_Exercise brief_
Once the line containing "Click the platform logo in top bar" appears, output it and each remaining line of the records below exactly, with no pictures and nothing more.

_Data shown_
Start of Block
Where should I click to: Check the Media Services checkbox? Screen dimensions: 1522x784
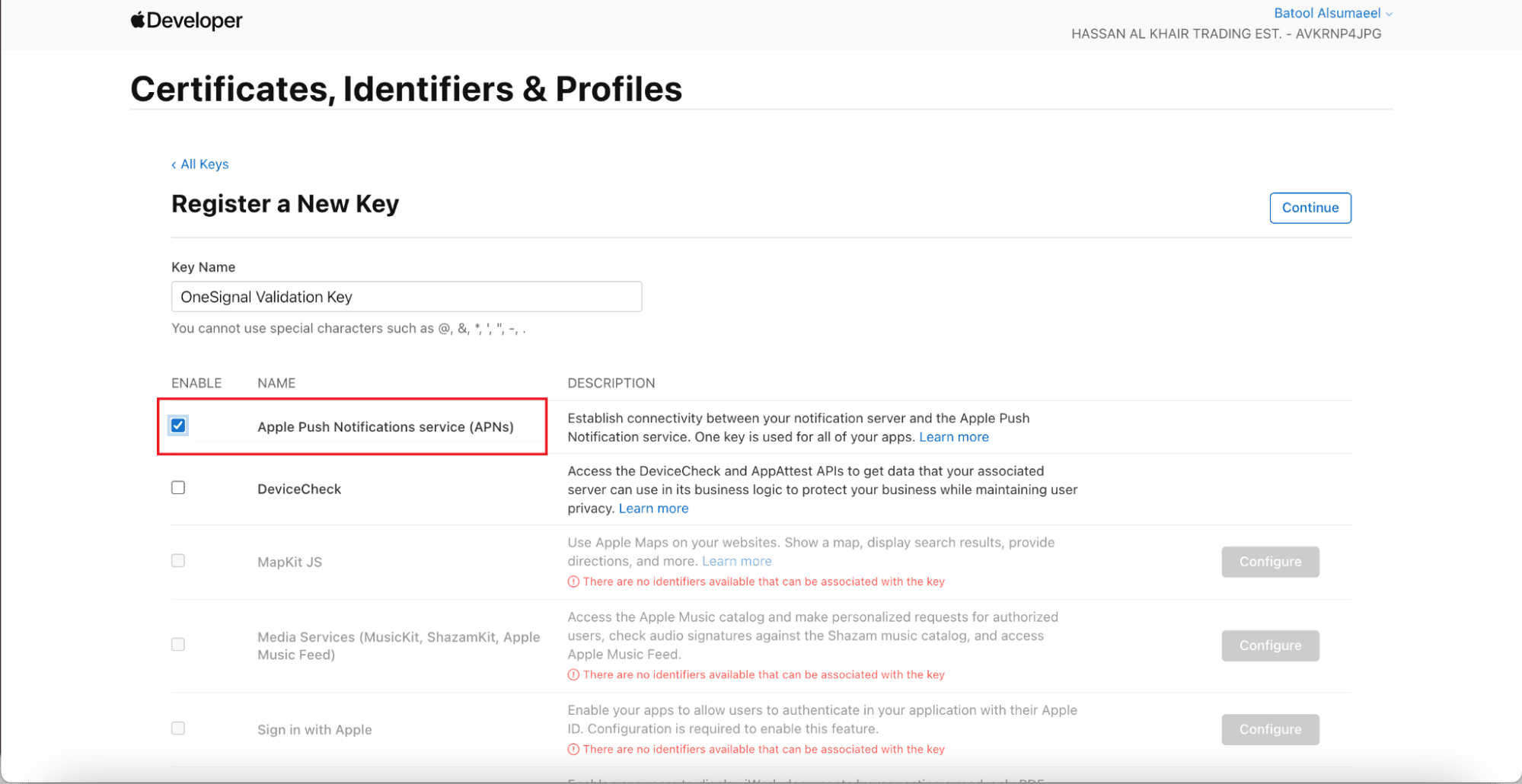pos(178,645)
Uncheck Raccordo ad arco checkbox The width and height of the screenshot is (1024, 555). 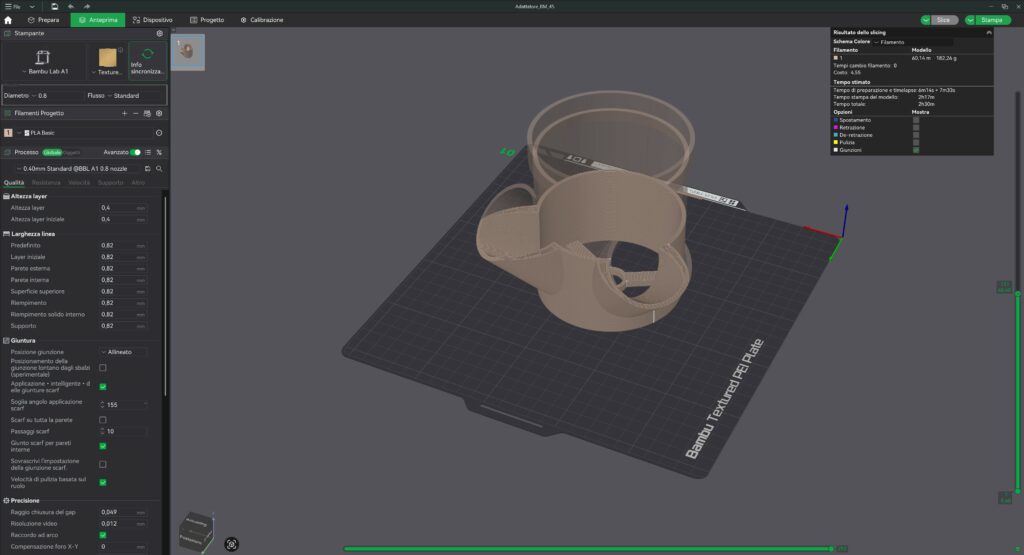(103, 535)

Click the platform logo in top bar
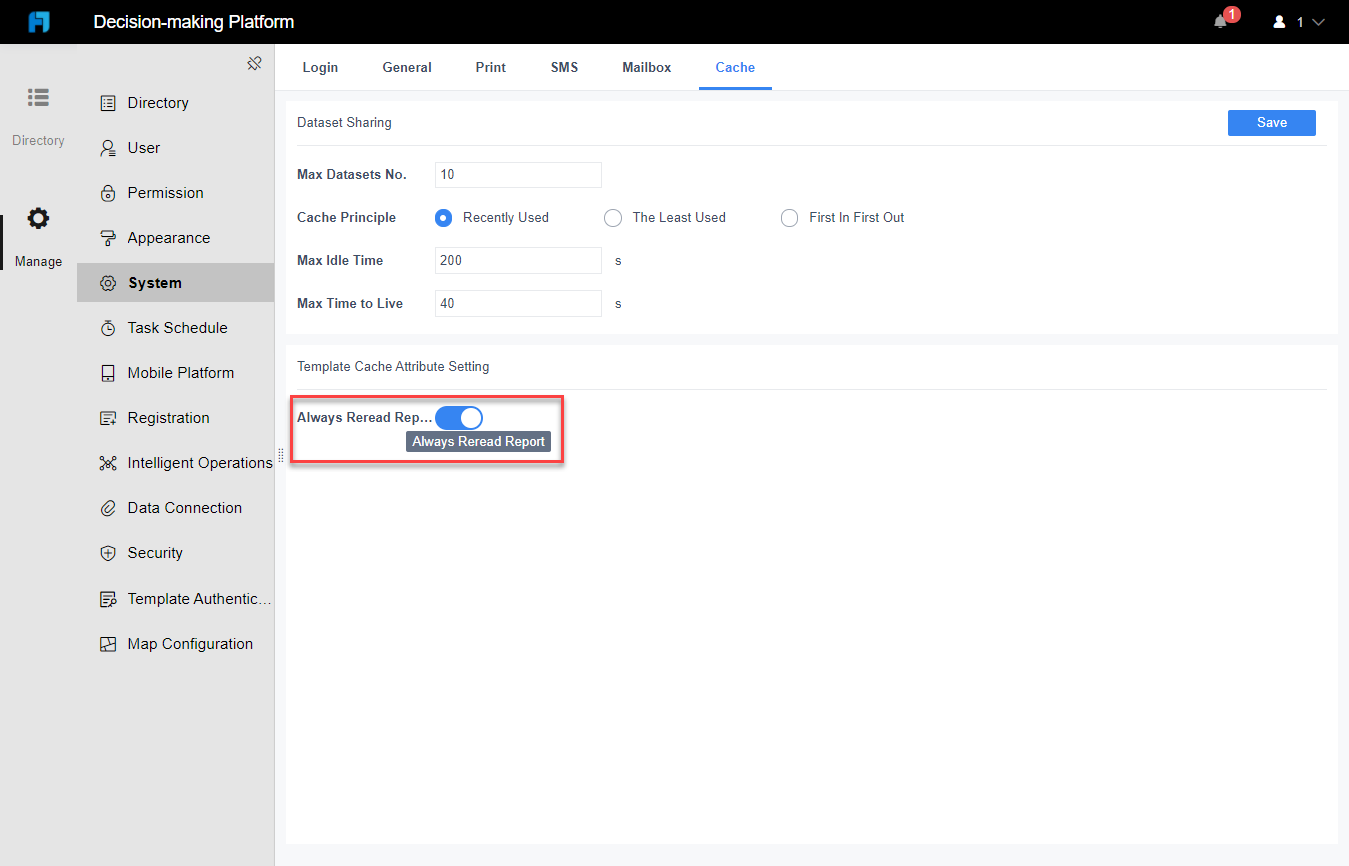coord(38,21)
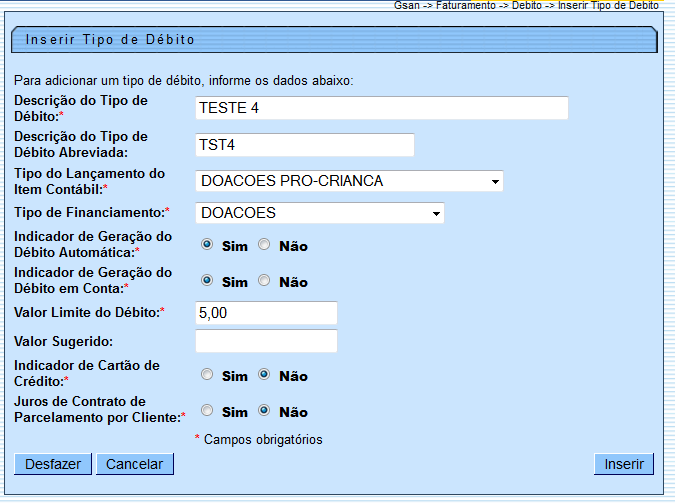Set Juros de Contrato de Parcelamento to Sim

point(206,410)
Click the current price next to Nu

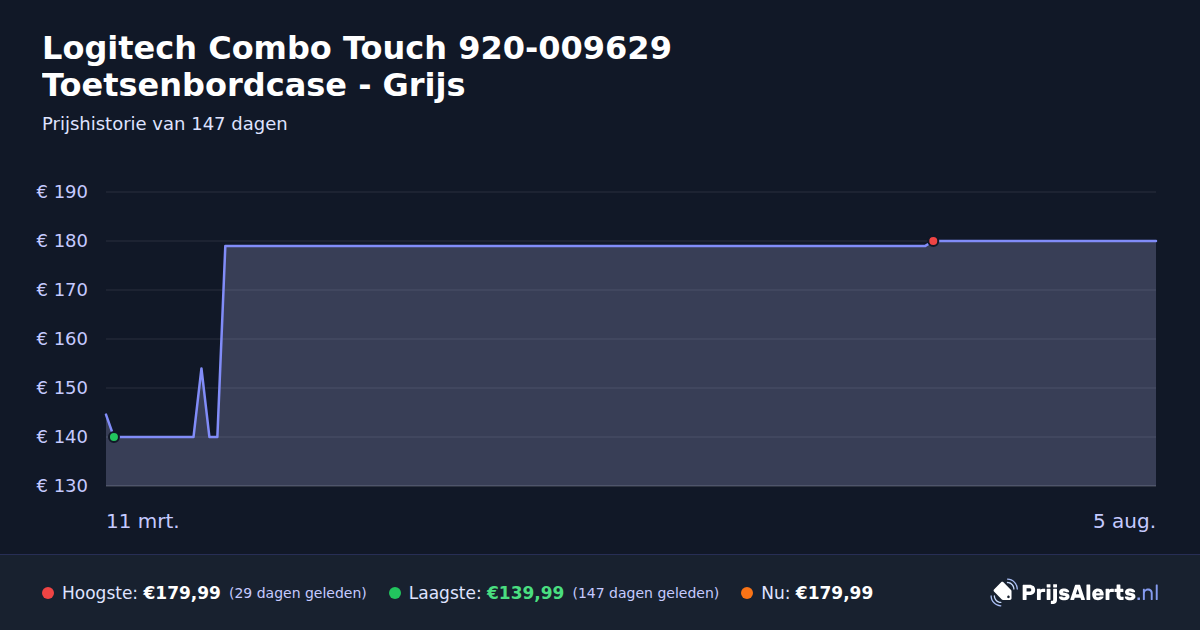coord(834,593)
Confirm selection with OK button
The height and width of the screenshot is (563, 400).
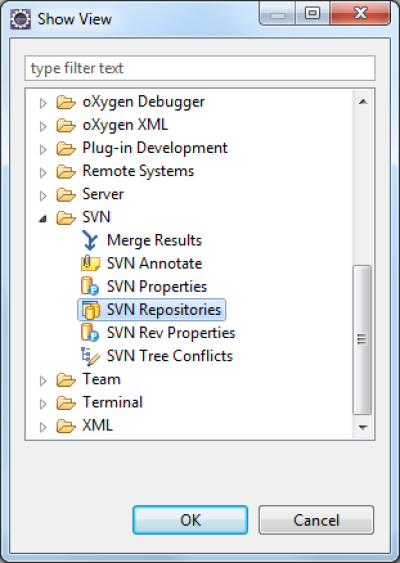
End of Block
_Solved exercise_
Click the platform logo in top bar
coord(38,21)
Set Juros de Contrato de Parcelamento to Sim

point(206,410)
Click the current price next to Nu

coord(834,593)
Confirm selection with OK button
The height and width of the screenshot is (563, 400).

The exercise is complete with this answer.